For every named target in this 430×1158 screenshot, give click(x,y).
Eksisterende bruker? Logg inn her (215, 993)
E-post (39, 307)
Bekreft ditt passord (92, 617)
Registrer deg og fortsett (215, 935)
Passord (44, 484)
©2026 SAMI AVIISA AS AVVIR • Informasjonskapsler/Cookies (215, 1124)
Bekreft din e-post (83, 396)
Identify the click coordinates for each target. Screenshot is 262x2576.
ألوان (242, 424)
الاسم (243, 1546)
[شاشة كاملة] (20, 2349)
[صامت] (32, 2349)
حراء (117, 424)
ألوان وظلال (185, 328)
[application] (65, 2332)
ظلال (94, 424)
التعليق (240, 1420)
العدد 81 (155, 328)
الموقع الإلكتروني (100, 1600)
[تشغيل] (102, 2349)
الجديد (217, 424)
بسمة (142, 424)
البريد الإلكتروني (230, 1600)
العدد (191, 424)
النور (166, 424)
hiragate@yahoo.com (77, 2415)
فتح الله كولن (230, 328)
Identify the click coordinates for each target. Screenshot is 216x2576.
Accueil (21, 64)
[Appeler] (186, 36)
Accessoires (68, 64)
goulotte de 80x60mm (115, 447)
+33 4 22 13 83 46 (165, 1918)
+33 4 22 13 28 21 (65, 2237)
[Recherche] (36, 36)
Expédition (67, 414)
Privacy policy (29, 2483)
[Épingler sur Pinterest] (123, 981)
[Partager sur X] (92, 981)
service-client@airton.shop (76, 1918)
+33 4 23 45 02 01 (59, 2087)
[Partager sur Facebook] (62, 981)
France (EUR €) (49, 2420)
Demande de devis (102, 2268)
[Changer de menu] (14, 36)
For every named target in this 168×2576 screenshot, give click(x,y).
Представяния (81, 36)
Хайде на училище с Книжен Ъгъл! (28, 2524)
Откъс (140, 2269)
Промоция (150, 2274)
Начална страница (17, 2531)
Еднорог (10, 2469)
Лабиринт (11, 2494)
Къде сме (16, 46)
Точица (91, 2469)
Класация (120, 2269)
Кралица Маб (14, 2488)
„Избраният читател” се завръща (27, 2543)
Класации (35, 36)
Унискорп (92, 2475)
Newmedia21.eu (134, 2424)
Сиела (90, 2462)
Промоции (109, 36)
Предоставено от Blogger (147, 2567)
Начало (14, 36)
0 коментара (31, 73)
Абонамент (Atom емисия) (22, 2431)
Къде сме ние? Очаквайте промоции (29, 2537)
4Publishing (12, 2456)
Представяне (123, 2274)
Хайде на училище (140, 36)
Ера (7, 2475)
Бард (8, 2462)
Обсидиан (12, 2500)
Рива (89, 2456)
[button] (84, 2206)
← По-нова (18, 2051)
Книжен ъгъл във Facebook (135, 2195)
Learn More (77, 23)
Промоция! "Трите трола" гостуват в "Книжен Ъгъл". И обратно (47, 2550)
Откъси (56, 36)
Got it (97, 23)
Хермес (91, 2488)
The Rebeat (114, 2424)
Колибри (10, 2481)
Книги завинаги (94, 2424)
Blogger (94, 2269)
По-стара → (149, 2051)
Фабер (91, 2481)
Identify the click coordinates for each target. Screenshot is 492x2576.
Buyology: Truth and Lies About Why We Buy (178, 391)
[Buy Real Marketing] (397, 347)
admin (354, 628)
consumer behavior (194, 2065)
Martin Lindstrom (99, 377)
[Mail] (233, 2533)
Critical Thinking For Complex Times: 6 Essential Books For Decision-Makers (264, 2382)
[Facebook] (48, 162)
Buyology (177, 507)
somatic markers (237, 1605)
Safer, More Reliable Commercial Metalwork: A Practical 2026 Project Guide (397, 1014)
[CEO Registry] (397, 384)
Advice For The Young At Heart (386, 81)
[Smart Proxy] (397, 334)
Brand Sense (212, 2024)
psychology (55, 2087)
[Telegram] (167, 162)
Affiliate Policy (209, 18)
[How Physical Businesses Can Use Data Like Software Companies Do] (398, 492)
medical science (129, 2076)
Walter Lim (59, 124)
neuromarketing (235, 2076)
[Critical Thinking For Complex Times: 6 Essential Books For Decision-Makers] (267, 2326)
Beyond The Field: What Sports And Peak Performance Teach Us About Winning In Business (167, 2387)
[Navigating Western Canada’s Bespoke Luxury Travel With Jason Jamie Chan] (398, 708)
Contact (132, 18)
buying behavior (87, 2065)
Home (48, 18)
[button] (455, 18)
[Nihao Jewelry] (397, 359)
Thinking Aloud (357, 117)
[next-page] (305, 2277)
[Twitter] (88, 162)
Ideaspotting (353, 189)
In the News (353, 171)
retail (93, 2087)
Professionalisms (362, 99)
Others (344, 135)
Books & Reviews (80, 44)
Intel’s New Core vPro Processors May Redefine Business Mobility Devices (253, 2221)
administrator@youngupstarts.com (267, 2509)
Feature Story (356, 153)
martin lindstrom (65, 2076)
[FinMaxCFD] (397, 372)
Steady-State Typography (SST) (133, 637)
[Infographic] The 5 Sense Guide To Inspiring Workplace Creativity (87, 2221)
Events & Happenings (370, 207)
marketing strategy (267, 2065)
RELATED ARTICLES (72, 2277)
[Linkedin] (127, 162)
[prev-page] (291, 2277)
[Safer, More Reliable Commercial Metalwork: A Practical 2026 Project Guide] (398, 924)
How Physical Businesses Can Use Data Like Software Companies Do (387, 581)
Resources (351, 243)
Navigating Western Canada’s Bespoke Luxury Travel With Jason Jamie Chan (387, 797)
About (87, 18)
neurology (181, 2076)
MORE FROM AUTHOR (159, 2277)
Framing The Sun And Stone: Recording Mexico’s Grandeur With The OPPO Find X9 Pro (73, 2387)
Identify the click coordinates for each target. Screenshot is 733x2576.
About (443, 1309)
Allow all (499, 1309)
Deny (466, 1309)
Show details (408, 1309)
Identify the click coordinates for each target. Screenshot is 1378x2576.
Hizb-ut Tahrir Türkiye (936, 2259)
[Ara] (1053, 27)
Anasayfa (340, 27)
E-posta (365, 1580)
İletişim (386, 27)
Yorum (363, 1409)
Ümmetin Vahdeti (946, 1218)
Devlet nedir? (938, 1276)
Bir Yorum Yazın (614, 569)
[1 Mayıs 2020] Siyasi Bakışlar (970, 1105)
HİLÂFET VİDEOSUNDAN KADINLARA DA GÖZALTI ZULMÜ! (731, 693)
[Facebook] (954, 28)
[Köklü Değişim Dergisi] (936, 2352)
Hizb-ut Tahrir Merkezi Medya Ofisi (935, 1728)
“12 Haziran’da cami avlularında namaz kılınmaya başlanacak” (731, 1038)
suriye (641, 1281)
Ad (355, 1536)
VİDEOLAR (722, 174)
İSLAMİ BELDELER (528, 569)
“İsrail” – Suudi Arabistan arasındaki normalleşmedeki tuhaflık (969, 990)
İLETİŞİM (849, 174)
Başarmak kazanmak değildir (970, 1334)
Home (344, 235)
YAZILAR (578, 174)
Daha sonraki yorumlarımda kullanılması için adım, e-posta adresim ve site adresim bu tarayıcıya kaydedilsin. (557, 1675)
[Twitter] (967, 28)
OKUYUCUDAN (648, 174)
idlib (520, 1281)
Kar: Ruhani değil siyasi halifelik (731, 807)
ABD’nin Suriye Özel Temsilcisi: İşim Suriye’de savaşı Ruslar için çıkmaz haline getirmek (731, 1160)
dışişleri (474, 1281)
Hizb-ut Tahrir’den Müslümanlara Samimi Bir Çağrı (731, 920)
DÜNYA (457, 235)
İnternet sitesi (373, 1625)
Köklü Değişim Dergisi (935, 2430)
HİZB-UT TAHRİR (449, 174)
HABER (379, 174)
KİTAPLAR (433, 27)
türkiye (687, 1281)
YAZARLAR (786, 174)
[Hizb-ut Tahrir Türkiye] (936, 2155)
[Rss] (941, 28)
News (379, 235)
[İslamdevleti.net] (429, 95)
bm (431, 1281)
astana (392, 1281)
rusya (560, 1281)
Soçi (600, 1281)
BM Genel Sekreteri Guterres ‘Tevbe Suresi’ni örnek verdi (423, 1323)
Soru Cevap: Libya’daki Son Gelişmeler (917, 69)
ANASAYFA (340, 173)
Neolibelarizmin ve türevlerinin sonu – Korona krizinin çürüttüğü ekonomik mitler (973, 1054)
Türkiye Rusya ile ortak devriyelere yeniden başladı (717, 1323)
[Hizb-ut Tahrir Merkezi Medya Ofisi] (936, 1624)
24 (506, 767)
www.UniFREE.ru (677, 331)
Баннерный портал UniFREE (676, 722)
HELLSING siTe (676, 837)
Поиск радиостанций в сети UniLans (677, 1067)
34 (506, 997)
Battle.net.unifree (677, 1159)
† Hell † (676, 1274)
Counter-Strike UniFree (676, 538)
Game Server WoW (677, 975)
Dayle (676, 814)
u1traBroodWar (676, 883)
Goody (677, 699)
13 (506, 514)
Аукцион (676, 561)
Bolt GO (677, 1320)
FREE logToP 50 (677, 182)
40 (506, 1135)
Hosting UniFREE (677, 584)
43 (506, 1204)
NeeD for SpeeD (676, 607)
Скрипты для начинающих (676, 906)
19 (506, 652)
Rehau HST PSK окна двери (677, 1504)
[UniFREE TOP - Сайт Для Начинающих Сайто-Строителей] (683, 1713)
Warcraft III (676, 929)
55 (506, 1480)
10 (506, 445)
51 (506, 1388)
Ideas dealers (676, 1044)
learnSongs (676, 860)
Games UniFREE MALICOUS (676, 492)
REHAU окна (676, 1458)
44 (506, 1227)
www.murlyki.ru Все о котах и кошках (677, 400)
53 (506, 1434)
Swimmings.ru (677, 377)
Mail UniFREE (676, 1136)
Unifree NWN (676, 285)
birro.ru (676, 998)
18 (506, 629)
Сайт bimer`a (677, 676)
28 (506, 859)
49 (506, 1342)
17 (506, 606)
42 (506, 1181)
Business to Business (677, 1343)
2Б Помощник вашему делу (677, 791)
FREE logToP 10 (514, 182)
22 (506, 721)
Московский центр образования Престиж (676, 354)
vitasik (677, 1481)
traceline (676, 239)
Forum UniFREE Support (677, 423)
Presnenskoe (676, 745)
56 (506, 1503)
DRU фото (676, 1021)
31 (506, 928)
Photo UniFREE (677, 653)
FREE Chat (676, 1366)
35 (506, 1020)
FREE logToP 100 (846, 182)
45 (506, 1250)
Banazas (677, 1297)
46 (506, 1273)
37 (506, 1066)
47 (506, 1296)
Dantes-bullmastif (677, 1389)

-.-.-

(WORK TASK): Begin with the first line of the records and reproduce each line as is, ending with the line that holds "ظلال (94, 424)".

(REPLY TO THE TASK):
For every named target in this 430×1158 screenshot, give click(x,y).
Eksisterende bruker? Logg inn her (215, 993)
E-post (39, 307)
Bekreft ditt passord (92, 617)
Registrer deg og fortsett (215, 935)
Passord (44, 484)
©2026 SAMI AVIISA AS AVVIR • Informasjonskapsler/Cookies (215, 1124)
Bekreft din e-post (83, 396)
Identify the click coordinates for each target. Screenshot is 262x2576.
ألوان (242, 424)
الاسم (243, 1546)
[شاشة كاملة] (20, 2349)
[صامت] (32, 2349)
حراء (117, 424)
ألوان وظلال (185, 328)
[application] (65, 2332)
ظلال (94, 424)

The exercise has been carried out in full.